Recorded data:
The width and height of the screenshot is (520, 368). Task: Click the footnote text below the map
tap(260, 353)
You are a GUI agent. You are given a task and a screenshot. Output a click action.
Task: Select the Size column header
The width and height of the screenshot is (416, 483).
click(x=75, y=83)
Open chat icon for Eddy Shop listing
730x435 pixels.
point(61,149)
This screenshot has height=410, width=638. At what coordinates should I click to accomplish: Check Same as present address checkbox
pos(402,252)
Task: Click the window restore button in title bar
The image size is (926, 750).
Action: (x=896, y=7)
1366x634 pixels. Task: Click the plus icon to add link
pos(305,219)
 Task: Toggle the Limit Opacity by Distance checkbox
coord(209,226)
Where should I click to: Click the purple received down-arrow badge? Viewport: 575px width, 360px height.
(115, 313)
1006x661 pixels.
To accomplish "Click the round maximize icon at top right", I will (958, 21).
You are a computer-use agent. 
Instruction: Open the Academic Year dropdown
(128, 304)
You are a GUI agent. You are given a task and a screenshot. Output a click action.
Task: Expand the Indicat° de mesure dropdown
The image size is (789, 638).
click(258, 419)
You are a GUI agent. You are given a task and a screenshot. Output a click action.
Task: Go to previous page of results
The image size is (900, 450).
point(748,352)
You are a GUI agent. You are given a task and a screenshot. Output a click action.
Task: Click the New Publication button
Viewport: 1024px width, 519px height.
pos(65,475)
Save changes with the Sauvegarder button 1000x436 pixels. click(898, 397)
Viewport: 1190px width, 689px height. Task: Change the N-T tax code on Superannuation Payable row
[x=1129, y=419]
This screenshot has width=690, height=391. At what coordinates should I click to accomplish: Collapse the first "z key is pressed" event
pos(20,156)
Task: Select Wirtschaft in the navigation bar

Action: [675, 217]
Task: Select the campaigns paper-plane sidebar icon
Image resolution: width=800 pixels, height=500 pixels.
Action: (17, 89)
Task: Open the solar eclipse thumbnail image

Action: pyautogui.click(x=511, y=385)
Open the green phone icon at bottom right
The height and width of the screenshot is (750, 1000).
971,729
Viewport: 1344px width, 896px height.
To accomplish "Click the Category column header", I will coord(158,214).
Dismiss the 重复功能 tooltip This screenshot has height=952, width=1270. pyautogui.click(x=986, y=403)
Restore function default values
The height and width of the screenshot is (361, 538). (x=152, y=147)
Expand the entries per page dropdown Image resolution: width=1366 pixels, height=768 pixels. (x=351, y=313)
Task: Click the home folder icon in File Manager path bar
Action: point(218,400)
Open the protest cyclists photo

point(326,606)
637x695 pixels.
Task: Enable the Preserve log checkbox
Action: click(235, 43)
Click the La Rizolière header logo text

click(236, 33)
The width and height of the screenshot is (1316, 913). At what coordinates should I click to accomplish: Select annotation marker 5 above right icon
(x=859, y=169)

[Problem details]: Return, word for word, the line containing "The width and height of the screenshot is (1316, 913)." and all lines after it through the last line of the records, and nothing else.

[Task solution]:
The width and height of the screenshot is (1316, 913). At what coordinates should I click to accomplish: Select annotation marker 5 above right icon
(x=859, y=169)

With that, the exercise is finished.